- **PROBLEM DETAILS**:
Transcribe the records word for word, beginning with the first line and ending with the line that contains "Expand the user account menu"; include nothing else.

- **DATA RECORDS**:
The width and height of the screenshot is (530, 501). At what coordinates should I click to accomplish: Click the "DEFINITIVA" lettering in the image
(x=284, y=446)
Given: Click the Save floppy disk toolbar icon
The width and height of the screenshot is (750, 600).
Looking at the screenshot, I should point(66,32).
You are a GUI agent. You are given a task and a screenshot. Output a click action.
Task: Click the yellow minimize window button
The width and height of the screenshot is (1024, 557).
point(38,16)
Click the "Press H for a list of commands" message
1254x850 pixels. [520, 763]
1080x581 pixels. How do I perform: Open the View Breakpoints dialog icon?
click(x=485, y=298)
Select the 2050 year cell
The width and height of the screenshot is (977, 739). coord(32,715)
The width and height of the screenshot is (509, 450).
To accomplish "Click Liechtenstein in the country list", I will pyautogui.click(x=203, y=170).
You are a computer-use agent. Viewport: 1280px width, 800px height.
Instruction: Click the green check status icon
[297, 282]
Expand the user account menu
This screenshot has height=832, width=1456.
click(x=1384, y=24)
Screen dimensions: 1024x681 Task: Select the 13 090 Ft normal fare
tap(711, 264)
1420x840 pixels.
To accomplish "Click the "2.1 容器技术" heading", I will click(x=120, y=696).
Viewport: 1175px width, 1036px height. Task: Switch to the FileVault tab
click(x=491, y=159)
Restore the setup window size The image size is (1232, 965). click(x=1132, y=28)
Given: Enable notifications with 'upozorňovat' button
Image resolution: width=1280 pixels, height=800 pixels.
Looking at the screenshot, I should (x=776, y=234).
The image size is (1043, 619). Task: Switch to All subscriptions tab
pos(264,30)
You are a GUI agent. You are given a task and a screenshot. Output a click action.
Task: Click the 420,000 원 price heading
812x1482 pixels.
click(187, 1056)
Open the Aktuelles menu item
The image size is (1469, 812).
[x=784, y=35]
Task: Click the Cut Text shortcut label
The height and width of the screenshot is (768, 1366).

- **REPLY TO THE EXERCISE**:
The width and height of the screenshot is (530, 501). At what coordinates should I click to accomplish: Click the "DEFINITIVA" lettering in the image
(x=284, y=446)
Given: Click the Save floppy disk toolbar icon
The width and height of the screenshot is (750, 600).
Looking at the screenshot, I should point(66,32).
You are a GUI agent. You are given a task and a screenshot. Output a click action.
Task: Click the yellow minimize window button
The width and height of the screenshot is (1024, 557).
point(38,16)
Click the "Press H for a list of commands" message
1254x850 pixels. [520, 763]
1080x581 pixels. How do I perform: Open the View Breakpoints dialog icon?
click(x=485, y=298)
Select the 2050 year cell
The width and height of the screenshot is (977, 739). coord(32,715)
The width and height of the screenshot is (509, 450).
To accomplish "Click Liechtenstein in the country list", I will pyautogui.click(x=203, y=170).
You are a computer-use agent. Viewport: 1280px width, 800px height.
Instruction: Click the green check status icon
[297, 282]
Expand the user account menu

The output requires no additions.